The International Franchise Association valued the revenue of all 780,000 independently owned franchises to be $889 billion for the year of 2015. It also set growth for 2016 at 1.7%. This comes after growth of 1.7% during 2015 for all U.S. franchises. Growth has consistently been low for franchises in the United States, likely as a reaction to consumer demand. With cities and suburbs across the nation already teeming with franchise branch locations, it is not likely that the 1.7% growth figure will experience a sudden increase.

Franchises came about as a favorable legal arrangement that allowed a corporation to distance itself from its many locations. By selling franchises to business owners who then run the franchises as their own businesses, the corporation shields itself from lawsuits and from monetary loss. It is a system that benefits the brand of the franchise while exposing individuals to business risks that are unique from the risks associated with owning a business that is detached from the sway of a large corporation. A corporation wields high levels of control over its franchise branches, and corporations do not plan for astronomical changes in franchise income from one month to the next. This likely contributes to the low growth rate in total revenue over 2015 and the low projections made for 2016.

Job Growth

Growth among U.S. franchises in the restaurant sector shows the strongest signs of recovery, with the most jobs added of all franchise sectors. Of the 18,500 franchise jobs added to the U.S. employment market in February 2016, close to 78% were of restaurant franchises, while hotel franchises comprised 10% of February 2016 franchise jobs.

Recent changes in U.S. workers' wage standards will not help the growth of U.S. franchises and could force industry-wide changes to control rising corporate costs. Health care coverage standards set by the Affordable Care Act also contribute to these costs. Of all U.S. franchises in 2016, McDonald's Corp. (NYSE: MCD) may be the most vulnerable to changing wages due to the huge workforce it employs.

Food Chains add Territory

Franchise growth relies on a business model of recruiting franchise owners through widespread marketing and target marketing. Dunkin' Brands Group Inc. (NASDAQ: DNKN) grew to 8,300 Dunkin' Donuts franchises by 2015 by using aggressive recruitment methods to expand business operations domestically and overseas. Some franchises have already changed their brand images to compete with similar companies.

Owning a Franchise

Investors and future franchise owners should consider franchise brands of smaller and up-and-coming companies in 2016 and assess the stability of real yields of chains. Business owners should gather the necessary evidence of profitability on their own before signing deals with franchise companies.

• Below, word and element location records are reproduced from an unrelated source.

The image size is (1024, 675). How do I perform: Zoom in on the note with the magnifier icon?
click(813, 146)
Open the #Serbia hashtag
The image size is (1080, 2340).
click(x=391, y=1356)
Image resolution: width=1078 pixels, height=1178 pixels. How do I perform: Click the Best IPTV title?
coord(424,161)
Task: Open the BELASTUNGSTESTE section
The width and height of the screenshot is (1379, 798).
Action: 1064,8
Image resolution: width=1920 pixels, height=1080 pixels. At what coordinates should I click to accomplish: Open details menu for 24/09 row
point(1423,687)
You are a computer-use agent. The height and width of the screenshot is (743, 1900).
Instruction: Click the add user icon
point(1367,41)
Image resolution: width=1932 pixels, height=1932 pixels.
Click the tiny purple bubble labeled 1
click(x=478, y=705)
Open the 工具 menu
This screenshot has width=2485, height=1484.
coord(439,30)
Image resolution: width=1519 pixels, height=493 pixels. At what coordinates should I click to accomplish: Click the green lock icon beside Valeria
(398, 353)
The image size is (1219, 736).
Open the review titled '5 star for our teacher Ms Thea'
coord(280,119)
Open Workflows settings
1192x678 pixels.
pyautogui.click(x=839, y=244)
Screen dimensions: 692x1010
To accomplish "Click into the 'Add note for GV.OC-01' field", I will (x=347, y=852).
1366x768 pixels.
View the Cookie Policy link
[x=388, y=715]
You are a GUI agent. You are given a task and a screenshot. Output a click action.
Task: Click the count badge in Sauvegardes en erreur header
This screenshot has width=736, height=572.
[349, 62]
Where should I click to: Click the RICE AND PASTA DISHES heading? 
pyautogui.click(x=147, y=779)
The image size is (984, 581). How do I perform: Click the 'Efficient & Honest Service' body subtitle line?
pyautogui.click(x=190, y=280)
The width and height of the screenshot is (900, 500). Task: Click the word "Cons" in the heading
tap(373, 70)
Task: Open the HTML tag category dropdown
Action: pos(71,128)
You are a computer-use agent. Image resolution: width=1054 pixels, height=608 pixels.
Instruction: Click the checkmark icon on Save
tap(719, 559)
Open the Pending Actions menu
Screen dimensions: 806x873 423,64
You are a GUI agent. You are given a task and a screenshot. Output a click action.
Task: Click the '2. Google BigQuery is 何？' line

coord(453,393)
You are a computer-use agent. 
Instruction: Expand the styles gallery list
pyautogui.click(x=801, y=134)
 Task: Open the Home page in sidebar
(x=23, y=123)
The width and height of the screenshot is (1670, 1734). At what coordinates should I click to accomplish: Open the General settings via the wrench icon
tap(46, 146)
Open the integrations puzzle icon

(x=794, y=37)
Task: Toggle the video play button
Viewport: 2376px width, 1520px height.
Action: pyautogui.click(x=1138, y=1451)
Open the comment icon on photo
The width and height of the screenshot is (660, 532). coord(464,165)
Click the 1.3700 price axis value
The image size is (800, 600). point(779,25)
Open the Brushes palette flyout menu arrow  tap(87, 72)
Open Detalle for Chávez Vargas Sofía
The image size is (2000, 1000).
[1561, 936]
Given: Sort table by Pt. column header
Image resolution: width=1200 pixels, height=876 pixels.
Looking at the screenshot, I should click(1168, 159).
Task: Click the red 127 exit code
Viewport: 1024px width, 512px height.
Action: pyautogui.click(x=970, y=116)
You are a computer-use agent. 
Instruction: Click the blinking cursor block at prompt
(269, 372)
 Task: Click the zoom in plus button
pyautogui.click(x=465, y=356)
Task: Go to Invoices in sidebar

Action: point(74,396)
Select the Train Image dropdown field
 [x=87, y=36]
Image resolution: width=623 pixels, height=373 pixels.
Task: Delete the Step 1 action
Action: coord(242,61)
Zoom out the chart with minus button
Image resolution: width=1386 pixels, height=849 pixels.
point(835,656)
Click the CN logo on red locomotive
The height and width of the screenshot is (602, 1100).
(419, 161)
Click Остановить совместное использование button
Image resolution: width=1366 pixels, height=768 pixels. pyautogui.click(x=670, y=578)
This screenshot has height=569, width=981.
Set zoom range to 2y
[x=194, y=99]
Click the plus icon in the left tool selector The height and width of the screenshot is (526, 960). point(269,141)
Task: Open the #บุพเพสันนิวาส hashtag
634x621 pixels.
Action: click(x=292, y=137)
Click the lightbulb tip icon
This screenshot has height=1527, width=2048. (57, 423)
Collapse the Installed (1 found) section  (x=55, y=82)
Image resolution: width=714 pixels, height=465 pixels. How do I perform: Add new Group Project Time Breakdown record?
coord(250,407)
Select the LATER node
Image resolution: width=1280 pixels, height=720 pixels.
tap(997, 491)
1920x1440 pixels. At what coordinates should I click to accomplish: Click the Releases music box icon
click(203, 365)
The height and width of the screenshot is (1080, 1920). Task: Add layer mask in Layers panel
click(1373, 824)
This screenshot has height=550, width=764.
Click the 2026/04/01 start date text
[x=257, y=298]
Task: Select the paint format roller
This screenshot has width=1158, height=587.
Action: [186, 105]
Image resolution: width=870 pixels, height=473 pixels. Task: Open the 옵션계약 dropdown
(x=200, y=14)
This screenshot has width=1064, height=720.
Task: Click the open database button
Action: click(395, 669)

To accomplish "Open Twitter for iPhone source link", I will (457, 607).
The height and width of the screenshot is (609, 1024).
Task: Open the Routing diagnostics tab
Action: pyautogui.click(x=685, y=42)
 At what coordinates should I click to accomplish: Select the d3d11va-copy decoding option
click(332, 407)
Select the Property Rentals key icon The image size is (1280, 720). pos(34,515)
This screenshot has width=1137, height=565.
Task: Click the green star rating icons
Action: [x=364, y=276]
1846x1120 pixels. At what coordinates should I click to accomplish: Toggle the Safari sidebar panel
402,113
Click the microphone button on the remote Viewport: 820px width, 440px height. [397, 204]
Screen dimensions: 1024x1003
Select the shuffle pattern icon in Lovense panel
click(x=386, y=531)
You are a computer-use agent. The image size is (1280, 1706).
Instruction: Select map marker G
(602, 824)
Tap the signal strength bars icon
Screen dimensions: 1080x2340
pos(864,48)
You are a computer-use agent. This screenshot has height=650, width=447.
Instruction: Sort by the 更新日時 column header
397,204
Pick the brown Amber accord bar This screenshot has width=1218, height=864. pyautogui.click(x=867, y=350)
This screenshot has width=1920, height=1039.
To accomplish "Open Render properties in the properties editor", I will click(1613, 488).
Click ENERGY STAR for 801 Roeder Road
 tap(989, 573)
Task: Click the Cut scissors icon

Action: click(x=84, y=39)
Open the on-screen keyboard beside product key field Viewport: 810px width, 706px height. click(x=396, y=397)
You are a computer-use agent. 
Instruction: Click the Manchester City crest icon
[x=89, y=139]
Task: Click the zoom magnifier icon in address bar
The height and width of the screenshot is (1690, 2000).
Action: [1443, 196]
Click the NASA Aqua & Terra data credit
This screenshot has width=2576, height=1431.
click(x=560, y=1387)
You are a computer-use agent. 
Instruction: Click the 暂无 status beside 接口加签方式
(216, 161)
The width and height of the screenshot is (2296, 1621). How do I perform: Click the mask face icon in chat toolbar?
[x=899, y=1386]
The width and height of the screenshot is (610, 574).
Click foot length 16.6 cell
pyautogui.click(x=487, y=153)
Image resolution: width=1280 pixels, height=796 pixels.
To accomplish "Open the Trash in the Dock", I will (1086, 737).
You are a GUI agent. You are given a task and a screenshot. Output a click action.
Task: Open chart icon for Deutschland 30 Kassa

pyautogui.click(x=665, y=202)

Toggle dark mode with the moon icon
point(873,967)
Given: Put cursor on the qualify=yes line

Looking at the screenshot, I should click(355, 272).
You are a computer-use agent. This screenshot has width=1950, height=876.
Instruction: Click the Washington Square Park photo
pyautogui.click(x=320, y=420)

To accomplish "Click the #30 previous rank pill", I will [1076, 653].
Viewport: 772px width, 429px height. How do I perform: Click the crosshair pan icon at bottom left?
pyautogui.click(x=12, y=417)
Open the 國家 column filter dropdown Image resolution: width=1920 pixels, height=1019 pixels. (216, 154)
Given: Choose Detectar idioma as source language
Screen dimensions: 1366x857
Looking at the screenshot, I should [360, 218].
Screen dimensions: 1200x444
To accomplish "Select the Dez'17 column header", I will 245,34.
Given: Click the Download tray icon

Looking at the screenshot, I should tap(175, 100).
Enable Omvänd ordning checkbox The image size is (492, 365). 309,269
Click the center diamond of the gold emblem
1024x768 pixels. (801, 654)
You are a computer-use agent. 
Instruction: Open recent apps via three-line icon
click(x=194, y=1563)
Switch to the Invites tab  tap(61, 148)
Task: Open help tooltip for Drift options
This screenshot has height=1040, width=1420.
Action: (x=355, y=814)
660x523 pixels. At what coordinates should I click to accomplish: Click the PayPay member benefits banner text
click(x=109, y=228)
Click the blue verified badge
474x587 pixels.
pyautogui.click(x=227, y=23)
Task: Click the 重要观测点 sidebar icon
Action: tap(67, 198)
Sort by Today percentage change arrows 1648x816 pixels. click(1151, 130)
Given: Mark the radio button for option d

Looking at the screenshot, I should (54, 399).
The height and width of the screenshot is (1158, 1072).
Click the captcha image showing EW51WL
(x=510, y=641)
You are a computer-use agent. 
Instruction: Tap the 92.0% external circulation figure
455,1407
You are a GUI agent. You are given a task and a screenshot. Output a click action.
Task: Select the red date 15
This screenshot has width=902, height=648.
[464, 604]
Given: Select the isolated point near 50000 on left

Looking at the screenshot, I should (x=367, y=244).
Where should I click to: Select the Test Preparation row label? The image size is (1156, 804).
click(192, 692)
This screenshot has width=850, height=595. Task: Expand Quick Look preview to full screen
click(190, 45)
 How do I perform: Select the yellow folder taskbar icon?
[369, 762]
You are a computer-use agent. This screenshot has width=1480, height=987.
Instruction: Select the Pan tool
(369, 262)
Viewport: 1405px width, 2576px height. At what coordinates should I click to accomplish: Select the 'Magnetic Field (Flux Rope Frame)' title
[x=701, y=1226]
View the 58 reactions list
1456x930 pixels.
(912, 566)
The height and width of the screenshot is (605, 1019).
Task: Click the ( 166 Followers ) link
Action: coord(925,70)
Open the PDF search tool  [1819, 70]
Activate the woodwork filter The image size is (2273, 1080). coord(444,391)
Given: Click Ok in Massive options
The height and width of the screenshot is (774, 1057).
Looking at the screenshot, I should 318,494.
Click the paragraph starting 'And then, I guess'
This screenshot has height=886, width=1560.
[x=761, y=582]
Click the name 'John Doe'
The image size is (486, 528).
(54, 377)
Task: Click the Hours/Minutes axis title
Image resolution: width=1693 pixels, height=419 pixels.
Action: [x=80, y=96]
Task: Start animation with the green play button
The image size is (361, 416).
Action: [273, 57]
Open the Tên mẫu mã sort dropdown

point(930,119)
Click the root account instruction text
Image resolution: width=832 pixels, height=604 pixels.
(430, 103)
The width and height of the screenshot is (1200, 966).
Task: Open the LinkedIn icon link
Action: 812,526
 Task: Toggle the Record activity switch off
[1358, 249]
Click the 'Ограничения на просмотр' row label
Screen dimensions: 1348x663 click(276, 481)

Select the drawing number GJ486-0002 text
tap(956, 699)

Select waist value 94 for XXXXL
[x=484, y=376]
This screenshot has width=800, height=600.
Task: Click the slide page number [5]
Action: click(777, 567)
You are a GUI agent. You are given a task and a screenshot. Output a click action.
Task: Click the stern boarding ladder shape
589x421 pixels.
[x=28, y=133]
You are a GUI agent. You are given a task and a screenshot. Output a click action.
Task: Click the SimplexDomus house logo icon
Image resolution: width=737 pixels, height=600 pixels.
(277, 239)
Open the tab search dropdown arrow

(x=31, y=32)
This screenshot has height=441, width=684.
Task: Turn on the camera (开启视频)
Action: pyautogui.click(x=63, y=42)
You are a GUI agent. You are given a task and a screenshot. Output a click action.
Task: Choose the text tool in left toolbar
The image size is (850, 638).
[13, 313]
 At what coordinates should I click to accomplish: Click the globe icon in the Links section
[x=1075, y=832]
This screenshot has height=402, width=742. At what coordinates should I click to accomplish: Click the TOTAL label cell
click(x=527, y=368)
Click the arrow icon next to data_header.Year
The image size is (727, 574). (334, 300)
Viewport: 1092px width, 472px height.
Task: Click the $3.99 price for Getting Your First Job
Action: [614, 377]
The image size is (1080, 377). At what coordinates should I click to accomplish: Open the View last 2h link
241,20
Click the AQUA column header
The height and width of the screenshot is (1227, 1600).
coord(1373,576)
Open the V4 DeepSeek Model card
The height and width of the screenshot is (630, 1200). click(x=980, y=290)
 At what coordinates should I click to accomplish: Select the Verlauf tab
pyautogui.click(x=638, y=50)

Franchises are sold by the corresponding company and by previous managers. While restaurants overwhelm the industry, more space for growth may be found outside food chains. Large and small food chain franchises face challenges in customer engagement and loyalty. Though restaurant franchises are growing in store numbers, this is likely a reflection of the chain's strategy to gain profits through location prevalence rather than a reaction to product demand.

Court Cases Set Precedents

Recent trials against McDonald's for workers' rights violations have put more pressure on U.S. franchises to change their corporate structures and the employment process for minimum wage employees. McDonald's maintains it should not be held liable for rights violations in its stores. If unfavorable verdicts are set against McDonald's, they will affect the legal relationship corporations have to their franchise locations and will further impact the bottom line of franchisers in the United States and abroad.